**Work to be completed:** Only lines containing the word "grid" are needed; pull them out of the material.

=== Begin Enclosure ===

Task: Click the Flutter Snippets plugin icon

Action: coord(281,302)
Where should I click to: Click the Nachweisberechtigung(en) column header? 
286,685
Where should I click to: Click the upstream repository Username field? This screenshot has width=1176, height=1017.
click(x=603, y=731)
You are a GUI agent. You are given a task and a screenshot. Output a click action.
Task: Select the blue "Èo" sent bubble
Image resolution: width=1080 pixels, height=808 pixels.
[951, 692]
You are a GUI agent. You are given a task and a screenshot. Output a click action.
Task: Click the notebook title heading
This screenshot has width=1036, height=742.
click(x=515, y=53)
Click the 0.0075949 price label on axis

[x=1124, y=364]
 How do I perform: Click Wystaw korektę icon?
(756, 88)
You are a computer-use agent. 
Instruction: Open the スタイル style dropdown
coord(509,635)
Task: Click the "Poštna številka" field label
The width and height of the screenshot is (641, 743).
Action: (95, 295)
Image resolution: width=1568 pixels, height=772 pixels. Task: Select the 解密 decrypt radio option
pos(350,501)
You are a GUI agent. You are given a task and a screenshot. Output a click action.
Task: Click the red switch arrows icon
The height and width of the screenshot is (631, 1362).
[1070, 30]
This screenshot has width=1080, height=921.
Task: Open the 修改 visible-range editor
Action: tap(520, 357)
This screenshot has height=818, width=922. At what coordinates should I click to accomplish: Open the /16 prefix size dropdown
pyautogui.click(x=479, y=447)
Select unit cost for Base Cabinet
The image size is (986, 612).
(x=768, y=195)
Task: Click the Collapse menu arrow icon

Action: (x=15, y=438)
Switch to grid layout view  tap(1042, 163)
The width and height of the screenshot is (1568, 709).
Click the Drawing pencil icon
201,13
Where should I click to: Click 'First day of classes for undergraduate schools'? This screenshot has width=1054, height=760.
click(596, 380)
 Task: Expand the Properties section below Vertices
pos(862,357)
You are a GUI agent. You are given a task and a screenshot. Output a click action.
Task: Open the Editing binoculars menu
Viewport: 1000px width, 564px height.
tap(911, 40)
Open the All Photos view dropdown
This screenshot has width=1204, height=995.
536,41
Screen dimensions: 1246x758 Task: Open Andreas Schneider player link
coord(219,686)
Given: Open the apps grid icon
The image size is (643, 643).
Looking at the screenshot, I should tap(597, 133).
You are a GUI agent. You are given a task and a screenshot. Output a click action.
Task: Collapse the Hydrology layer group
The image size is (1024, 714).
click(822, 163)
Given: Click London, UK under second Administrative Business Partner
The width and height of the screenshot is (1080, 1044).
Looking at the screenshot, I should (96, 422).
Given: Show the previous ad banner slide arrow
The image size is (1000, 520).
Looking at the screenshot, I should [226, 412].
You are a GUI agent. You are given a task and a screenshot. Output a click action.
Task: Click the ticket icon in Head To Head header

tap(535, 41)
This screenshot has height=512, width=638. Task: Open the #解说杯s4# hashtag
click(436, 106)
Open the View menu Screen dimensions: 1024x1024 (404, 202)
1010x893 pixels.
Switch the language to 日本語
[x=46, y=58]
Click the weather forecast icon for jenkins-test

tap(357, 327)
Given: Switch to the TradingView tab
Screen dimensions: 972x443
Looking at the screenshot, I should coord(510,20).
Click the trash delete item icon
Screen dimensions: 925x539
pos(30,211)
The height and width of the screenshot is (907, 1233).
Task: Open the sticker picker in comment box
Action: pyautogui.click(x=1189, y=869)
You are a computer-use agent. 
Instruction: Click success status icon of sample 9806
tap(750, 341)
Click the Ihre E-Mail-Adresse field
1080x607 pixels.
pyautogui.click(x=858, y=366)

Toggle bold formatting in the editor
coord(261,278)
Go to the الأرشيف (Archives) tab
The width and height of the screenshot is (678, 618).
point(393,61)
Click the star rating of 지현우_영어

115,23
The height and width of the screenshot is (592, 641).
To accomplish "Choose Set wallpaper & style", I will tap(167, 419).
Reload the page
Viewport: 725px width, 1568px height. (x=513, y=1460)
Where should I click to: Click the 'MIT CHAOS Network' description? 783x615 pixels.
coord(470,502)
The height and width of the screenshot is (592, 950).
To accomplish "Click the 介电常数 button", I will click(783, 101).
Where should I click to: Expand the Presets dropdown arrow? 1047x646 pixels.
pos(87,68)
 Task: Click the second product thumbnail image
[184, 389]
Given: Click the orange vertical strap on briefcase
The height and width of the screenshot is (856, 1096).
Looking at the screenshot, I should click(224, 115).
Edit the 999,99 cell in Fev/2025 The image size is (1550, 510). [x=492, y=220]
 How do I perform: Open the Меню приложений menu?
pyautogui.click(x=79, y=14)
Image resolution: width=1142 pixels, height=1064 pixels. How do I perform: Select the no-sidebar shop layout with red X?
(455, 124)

=== End Enclosure ===

**Problem solution:**
Switch to grid layout view  tap(1042, 163)
Given: Open the apps grid icon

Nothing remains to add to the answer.